### About this task
As soon as the line containing "The height and width of the screenshot is (814, 1456)." appears in the material below, start returning lines exactly, and end with the line containing "Given: Open the Features page".

### Provided records

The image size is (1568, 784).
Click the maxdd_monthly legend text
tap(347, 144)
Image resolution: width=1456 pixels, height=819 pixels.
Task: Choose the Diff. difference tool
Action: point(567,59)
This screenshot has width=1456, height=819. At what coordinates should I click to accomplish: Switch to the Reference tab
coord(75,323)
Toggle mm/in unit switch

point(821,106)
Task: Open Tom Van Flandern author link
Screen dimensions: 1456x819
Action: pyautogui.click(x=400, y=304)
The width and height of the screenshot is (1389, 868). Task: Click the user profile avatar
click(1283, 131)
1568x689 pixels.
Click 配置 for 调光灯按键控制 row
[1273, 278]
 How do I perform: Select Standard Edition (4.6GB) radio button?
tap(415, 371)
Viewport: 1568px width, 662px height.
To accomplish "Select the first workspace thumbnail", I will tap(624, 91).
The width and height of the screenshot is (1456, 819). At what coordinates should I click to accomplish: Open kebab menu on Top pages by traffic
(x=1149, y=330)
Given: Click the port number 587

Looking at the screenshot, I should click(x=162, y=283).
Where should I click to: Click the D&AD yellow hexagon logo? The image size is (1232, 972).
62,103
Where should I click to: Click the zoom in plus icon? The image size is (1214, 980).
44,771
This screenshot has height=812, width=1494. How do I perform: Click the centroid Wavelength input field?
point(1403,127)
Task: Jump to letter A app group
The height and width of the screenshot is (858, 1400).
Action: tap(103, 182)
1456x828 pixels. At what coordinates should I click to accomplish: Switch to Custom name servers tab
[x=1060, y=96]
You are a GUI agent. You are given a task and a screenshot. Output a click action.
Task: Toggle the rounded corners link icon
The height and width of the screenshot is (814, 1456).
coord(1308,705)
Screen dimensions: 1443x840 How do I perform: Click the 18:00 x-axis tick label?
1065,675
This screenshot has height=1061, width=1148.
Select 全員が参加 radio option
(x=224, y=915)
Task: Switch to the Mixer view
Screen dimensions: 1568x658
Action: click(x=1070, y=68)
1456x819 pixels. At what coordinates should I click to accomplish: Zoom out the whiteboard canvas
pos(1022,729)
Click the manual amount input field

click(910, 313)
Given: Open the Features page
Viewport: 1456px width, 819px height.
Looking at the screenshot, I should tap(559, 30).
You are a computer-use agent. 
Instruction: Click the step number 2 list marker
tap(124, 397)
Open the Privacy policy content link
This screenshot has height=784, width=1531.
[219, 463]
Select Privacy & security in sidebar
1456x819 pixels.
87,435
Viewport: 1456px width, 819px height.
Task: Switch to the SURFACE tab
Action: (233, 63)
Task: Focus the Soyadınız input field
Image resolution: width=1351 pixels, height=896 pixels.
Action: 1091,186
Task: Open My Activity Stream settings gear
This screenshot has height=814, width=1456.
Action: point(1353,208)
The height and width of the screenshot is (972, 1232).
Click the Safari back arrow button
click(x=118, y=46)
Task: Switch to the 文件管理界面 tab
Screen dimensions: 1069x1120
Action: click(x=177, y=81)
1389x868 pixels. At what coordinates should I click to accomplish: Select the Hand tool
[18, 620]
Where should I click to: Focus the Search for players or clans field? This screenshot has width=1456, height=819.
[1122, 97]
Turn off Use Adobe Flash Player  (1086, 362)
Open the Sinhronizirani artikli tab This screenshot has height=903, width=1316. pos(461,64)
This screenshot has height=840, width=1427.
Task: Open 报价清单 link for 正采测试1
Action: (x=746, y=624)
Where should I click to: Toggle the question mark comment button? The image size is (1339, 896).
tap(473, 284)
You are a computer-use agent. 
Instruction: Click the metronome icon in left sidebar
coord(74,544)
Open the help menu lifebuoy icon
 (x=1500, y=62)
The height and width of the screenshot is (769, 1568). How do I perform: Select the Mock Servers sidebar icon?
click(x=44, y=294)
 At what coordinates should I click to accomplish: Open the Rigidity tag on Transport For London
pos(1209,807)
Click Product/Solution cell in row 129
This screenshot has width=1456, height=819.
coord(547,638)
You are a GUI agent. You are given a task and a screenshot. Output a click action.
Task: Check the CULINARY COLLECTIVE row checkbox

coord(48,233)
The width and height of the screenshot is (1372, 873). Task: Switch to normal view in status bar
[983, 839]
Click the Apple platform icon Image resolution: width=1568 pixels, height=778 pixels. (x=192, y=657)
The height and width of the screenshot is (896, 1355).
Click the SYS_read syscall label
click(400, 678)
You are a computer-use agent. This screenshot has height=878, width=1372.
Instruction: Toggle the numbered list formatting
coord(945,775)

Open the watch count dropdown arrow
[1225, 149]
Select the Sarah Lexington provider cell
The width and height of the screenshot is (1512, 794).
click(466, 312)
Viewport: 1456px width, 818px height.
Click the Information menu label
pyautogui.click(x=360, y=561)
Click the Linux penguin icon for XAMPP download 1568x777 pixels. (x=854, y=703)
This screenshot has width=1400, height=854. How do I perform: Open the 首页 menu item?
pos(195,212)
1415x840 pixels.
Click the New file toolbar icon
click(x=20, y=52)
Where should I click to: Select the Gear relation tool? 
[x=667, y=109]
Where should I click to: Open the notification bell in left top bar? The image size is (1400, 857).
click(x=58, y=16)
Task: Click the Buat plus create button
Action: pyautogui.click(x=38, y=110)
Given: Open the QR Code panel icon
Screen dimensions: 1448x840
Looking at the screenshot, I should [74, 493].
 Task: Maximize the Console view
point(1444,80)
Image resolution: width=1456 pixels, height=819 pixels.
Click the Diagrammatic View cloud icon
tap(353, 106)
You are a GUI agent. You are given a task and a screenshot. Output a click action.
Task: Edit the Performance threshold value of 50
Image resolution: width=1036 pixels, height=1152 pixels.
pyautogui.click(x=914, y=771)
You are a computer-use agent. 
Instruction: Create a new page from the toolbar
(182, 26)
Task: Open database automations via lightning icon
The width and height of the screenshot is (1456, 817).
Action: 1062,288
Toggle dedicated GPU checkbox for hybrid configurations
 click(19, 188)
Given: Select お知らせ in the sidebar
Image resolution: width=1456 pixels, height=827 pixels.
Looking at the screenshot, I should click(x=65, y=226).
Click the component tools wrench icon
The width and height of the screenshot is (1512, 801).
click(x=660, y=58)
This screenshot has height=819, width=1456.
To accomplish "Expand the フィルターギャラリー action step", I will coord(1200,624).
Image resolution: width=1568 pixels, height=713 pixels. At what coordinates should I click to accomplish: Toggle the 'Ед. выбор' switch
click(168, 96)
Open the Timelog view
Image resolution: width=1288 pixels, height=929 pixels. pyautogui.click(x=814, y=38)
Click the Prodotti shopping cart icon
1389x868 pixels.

### Result
The height and width of the screenshot is (814, 1456).
coord(1308,705)
Screen dimensions: 1443x840 How do I perform: Click the 18:00 x-axis tick label?
1065,675
This screenshot has height=1061, width=1148.
Select 全員が参加 radio option
(x=224, y=915)
Task: Switch to the Mixer view
Screen dimensions: 1568x658
Action: click(x=1070, y=68)
1456x819 pixels. At what coordinates should I click to accomplish: Zoom out the whiteboard canvas
pos(1022,729)
Click the manual amount input field

click(910, 313)
Given: Open the Features page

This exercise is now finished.